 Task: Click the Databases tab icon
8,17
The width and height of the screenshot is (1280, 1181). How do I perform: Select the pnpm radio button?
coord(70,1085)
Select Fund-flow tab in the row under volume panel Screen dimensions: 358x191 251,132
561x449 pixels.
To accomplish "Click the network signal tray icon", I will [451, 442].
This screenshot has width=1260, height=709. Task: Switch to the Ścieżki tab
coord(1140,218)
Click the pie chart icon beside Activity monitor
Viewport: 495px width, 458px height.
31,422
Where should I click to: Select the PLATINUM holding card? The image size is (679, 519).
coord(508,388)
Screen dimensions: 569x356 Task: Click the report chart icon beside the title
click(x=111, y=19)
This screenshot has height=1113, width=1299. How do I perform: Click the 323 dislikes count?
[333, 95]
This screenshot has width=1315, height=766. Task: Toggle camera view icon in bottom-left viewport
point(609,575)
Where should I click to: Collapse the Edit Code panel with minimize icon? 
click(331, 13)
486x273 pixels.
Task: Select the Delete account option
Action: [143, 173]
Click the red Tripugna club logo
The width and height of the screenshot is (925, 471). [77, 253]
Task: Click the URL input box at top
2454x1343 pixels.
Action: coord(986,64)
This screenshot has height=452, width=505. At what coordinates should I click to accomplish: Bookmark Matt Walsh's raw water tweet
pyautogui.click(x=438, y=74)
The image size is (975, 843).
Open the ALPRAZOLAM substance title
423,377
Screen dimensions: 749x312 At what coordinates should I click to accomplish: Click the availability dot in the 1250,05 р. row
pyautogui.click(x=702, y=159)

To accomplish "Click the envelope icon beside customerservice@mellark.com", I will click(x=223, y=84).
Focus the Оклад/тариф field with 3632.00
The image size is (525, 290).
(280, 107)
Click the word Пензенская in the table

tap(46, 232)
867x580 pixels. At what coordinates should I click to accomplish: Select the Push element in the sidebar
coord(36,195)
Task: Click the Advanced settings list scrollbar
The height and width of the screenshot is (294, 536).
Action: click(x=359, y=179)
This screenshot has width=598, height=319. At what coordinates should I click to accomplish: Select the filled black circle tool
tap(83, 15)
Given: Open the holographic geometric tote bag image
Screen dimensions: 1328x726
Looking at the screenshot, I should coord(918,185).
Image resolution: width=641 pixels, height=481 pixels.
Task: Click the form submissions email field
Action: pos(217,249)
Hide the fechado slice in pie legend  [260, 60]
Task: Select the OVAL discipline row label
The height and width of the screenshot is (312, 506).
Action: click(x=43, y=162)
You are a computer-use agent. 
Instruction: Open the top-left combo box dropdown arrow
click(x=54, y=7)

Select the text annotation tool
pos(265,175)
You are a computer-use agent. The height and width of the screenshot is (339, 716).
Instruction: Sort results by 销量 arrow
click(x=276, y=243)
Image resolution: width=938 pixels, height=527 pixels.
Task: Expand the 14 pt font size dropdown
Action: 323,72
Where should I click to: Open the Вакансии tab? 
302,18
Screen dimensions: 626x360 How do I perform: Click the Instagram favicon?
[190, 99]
--------------------------------
= What is asked =
Quote the rows above word for word, starting at the line that contains "Where should I click to: Collapse" and ending at the line that contains "Action: coord(986,64)".

= Worked answer =
Where should I click to: Collapse the Edit Code panel with minimize icon? 
click(331, 13)
486x273 pixels.
Task: Select the Delete account option
Action: [143, 173]
Click the red Tripugna club logo
The width and height of the screenshot is (925, 471). [77, 253]
Task: Click the URL input box at top
2454x1343 pixels.
Action: coord(986,64)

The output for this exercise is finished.